While they are on the trail Tucson reveals that when he found Professor Flaxton there was a diary near him. In it is a map to the lost city. For safety he rips the map into pieces and gives each member of the party a piece. If they need to refer to the map they can put the pieces together. From then on members of the expedition begin to be either murdered or disappear. Each time someone is killed, their piece of the map is missing. Someone seems to be systematically killing everyone to either get their pieces of the map or prevent anyone from discovering where the lost city is.

“The Riders of the Whistling Skull” was released in 1937 and was directed by Mack V. Wright. It is a western mystery and part of a sub-genre known as weird west. It was based on characters created by William Colt MacDonald.

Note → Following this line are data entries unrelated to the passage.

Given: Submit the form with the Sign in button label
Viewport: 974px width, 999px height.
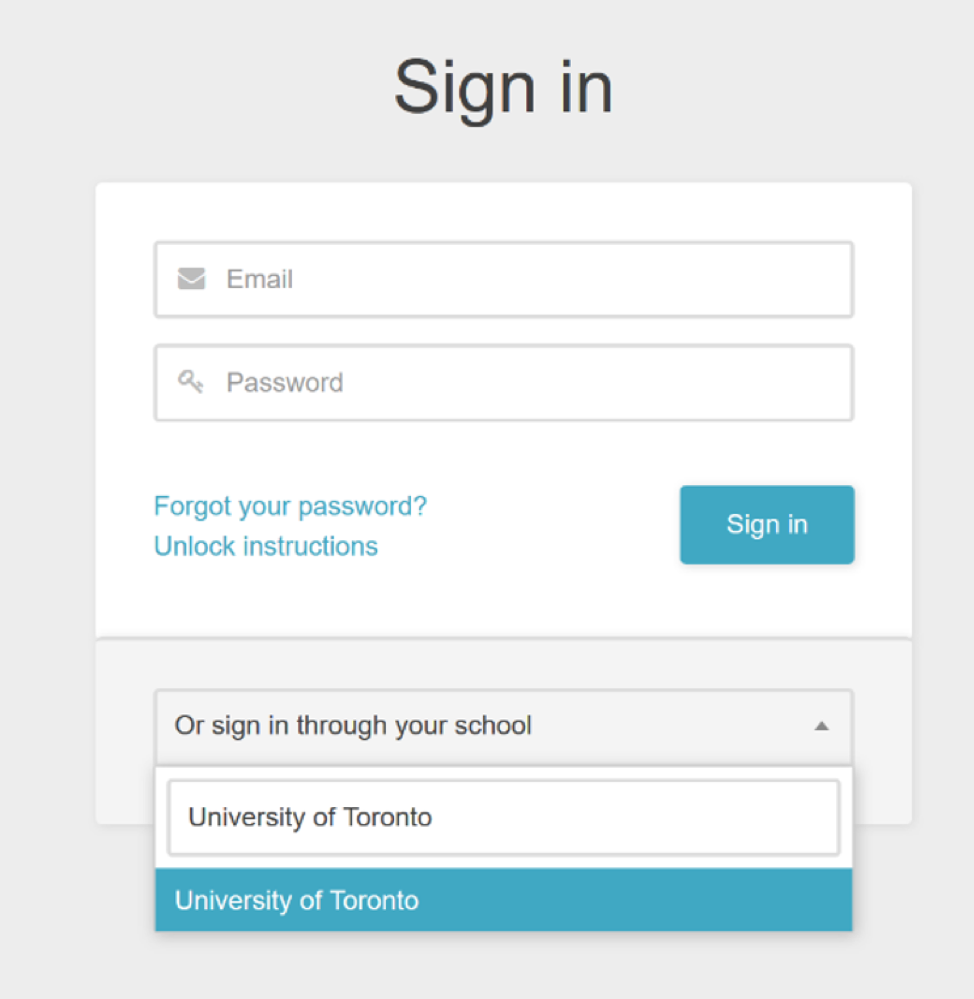Looking at the screenshot, I should tap(767, 524).
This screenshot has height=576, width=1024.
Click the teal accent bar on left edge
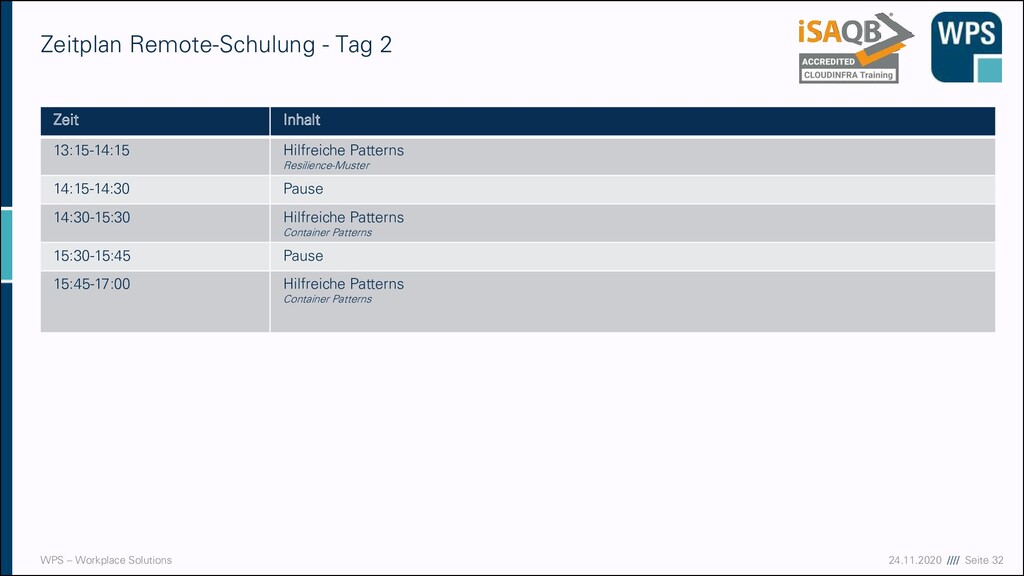point(6,245)
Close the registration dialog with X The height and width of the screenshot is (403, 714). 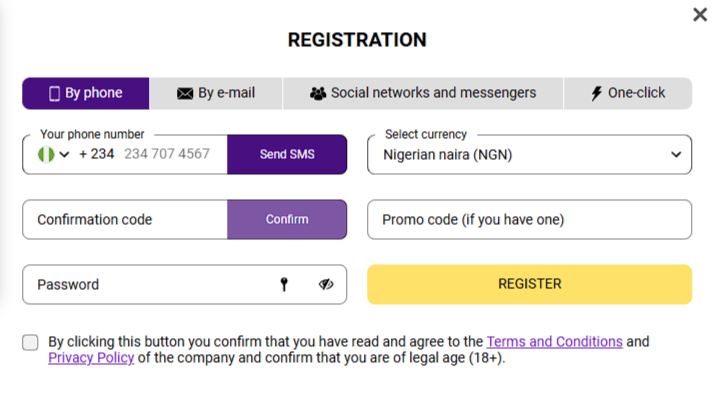700,14
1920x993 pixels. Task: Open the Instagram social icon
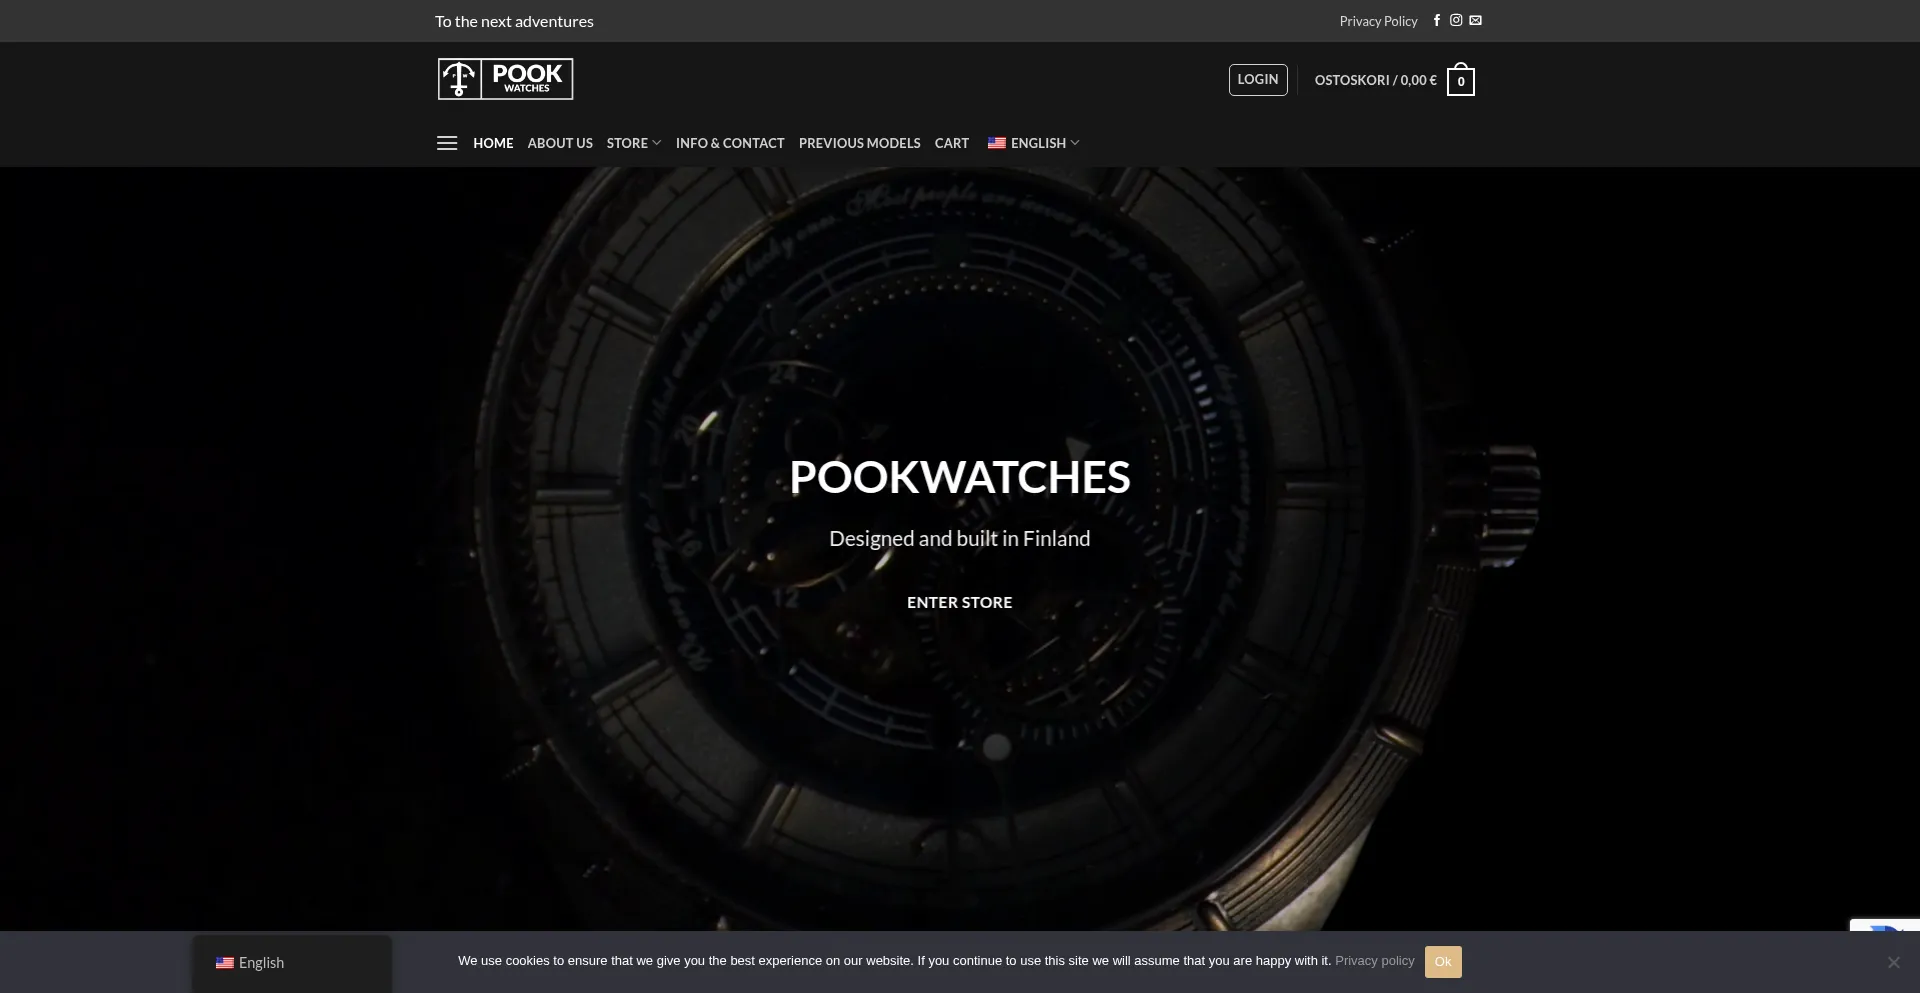[1456, 21]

Although the film is sometimes referred to as a supernatural western it really isn’t. There is lots of action in the film but it’s mostly regular Indian attacks. There are no ghosts or mummies. The rock cropping to the lost city does look like a skull but the noise from it is just wind going through it. The movie is actually decent as a western but there isn’t much weird about it. Even the lost city is still lost. All you see of it is whatever Republic threw together on set.

Republic Pictures did a series of fifty-one “B” westerns between 1936 and 1943 that featured a trio of cowboys known as the Three Mesquiteers. Different actors played the various trios. About eight of them starred John Wayne as Stony Brooke. Ray “Crash” Corrigan did twenty-four as Tucson Smith and Bob Steele did about twenty of them as Tucson Smith. The series was based on a bunch of William Colt MacDonald’s novels. Some of the movies blended traditional western stories with more modern elements. “Riders of the Whistling Skull” was the fourth movie in the series. Republic wasn’t the only film company that made “Three Mesquiteer” films but they were definitely the most prolific.

The name “Three Mesquiteers” was a play on words, referring to mesquite, a plant common in the Western states, and the characters of the 1844 Alexander Dumas novel The Three Musketeers.